Una persona que no tiene palabra carece de identidad, y la veracidad parece ser la virtud más importante. La verdad construye, todo lo simplifica y corrige. Ninguna sociedad subsiste sobre la base de la mentira, es decir, sobre la devaluación de la palabra, subraya Herrero.
Somos tiempo y nuestra existencia se mueve en las coordenadas del pasado, presente y futuro. Nuestras acciones no solo se viven en presente, también nos aseguran un porvenir, la estabilidad necesaria y el compromiso de la voluntad a largo plazo.
Hay cosas que no queremos que se diluyan o desaparezcan, por ejemplo, un amor verdadero, ya sea hacia una persona, la familia, la patria o un dios.

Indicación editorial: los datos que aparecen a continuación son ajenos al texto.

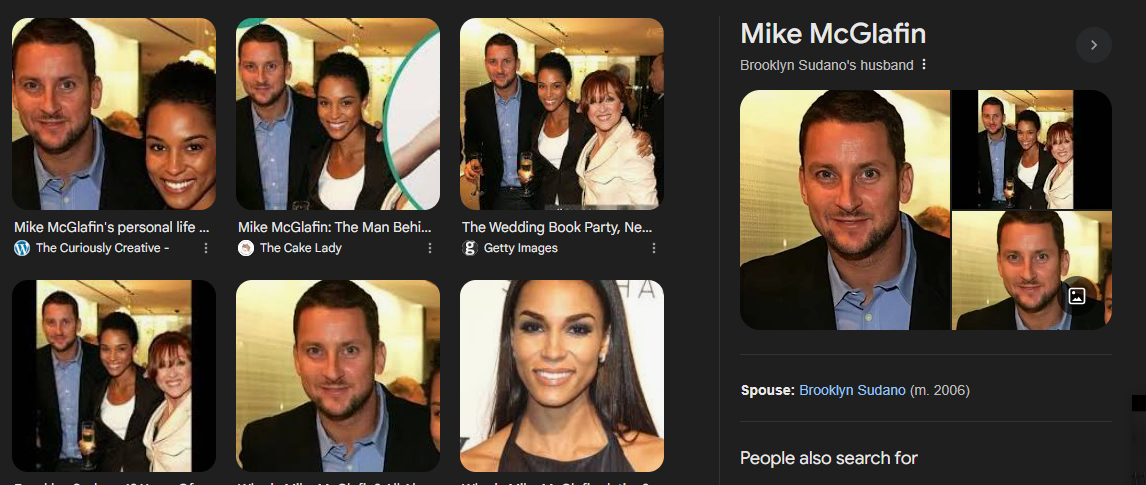Click The Cake Lady site favicon

click(x=246, y=248)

De esas relaciones surgen siempre los compromisos más fuertes y las promesas más inviolables.
Hace miles de años se institucionalizó el funcionamiento de las promesas y los juramentos. Esto tiene un fundamento antropológico-político, señala Herrero. Los juramentos y la fidelidad a estos están en la base de todo orden social.
Las instituciones jurídicas están llamadas a secundar este principio. El politólogo italiano Paolo Prodi explica que el juramento tuvo una trascendencia enorme en la Antigüedad y entre los juristas romanos. «El propio término “ius” parece guardar relación con el juramento y, probablemente, con Lovis (Júpiter), el dios invocado en el juramento para castigar el perjurio. A partir de esa realidad, la jurisprudencia elaboró el concepto de “fides” —o lealtad a la palabra dada— que ejerció un papel decisivo en la formación del derecho romano y, en particular del derecho de gentes, precedente del derecho internacional y del nuevo derecho global». Dar la palabra era algo casi sagrado.
Padecemos una crisis de confianza, sobre todo en el ámbito político. Las promesas políticas ya no gozan de credibilidad. Los discursos son palabras con voluntad de poder. La corrupción es un ejemplo concreto.
El político debe ser prudente y capaz de rectificar. La mentira es un delito, sostiene Herrero. Debe sancionarse a quien falta a la verdad. Aunque en la vida hay que hacer promesas, no así en la política.
Se promete lo que es posible cumplir. Aunque las líneas de acción estén claras, las circunstancias pueden cambiar. Las grandes promesas que no se cumplen causan graves daños. El engaño origina el caos político. El voto se disgrega y se fragmenta así la política. El ciudadano no sabe por cuál de los candidatos votar.
Herrero concluye con dos valiosas ideas. La primera es que necesitamos buenos políticos, no según una ética del placer y la utilidad, sino de acuerdo con la vieja ética socrática: «Es mejor sufrir la injusticia que cometerla». Quien la comete se pierde a sí mismo.
La segunda es la necesidad de enseñar en las escuelas los conceptos «confianza» y «lealtad». La mejor forma de enseñar la confianza es hacer a las personas responsables en su vida. Es necesario educar a la familia y también en la escuela sobre estos dos términos y sus implicaciones.
Ante las próximas elecciones podemos sentir desesperanza, desencanto, pues la palabra se ha devaluado, salvo en honradas excepciones. Una de las cosas más grandes que tenemos, decía mi abuelo, es nuestra palabra. No la perdamos.
La autora es administradora de negocios.